# [Task description]
Make an exact copy of every entry, from the first line to the last.
***
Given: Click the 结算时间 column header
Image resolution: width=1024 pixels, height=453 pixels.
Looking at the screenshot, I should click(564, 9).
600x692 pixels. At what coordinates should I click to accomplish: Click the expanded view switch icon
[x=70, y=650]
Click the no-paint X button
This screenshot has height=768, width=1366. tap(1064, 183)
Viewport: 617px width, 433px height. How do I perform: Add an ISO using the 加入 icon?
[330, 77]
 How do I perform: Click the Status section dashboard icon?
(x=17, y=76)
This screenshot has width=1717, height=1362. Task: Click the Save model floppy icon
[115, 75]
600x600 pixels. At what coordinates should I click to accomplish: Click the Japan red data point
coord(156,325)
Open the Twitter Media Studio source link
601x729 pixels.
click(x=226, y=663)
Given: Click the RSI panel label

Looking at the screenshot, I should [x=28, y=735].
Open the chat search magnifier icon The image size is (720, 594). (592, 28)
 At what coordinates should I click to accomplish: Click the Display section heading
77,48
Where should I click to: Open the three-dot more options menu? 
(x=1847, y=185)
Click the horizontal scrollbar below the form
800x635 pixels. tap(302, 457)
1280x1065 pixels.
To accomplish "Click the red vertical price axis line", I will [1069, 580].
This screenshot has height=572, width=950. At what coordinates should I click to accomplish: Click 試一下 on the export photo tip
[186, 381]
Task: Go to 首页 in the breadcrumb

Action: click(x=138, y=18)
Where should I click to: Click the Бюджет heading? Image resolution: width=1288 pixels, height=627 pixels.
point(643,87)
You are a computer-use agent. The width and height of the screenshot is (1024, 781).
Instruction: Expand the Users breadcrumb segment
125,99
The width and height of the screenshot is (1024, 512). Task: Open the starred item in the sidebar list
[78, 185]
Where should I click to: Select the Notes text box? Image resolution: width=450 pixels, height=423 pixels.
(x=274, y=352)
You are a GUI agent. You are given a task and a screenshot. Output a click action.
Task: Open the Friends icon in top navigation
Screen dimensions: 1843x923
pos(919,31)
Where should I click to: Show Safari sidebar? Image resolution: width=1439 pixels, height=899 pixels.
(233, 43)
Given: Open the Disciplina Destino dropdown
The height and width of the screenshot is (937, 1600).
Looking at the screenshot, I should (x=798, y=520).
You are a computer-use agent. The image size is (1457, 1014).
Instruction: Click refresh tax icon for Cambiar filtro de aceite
***
# [Finished task]
Given: Click the 结算时间 column header
Image resolution: width=1024 pixels, height=453 pixels.
Looking at the screenshot, I should click(564, 9).
600x692 pixels. At what coordinates should I click to accomplish: Click the expanded view switch icon
[x=70, y=650]
Click the no-paint X button
This screenshot has height=768, width=1366. tap(1064, 183)
Viewport: 617px width, 433px height. How do I perform: Add an ISO using the 加入 icon?
[330, 77]
 How do I perform: Click the Status section dashboard icon?
(x=17, y=76)
This screenshot has width=1717, height=1362. Task: Click the Save model floppy icon
[115, 75]
600x600 pixels. At what coordinates should I click to accomplish: Click the Japan red data point
coord(156,325)
Open the Twitter Media Studio source link
601x729 pixels.
click(x=226, y=663)
Given: Click the RSI panel label

Looking at the screenshot, I should [x=28, y=735].
Open the chat search magnifier icon The image size is (720, 594). (592, 28)
 At what coordinates should I click to accomplish: Click the Display section heading
77,48
Where should I click to: Open the three-dot more options menu? 
(x=1847, y=185)
Click the horizontal scrollbar below the form
800x635 pixels. tap(302, 457)
1280x1065 pixels.
To accomplish "Click the red vertical price axis line", I will [1069, 580].
This screenshot has height=572, width=950. At what coordinates should I click to accomplish: Click 試一下 on the export photo tip
[186, 381]
Task: Go to 首页 in the breadcrumb

Action: click(x=138, y=18)
Where should I click to: Click the Бюджет heading? Image resolution: width=1288 pixels, height=627 pixels.
point(643,87)
You are a computer-use agent. The width and height of the screenshot is (1024, 781).
Instruction: Expand the Users breadcrumb segment
125,99
The width and height of the screenshot is (1024, 512). Task: Open the starred item in the sidebar list
[78, 185]
Where should I click to: Select the Notes text box? Image resolution: width=450 pixels, height=423 pixels.
(x=274, y=352)
You are a GUI agent. You are given a task and a screenshot. Output a click action.
Task: Open the Friends icon in top navigation
Screen dimensions: 1843x923
pos(919,31)
Where should I click to: Show Safari sidebar? Image resolution: width=1439 pixels, height=899 pixels.
(233, 43)
Given: Open the Disciplina Destino dropdown
The height and width of the screenshot is (937, 1600).
Looking at the screenshot, I should (x=798, y=520).
You are a computer-use agent. The image size is (1457, 1014).
Instruction: Click refresh tax icon for Cambiar filtro de aceite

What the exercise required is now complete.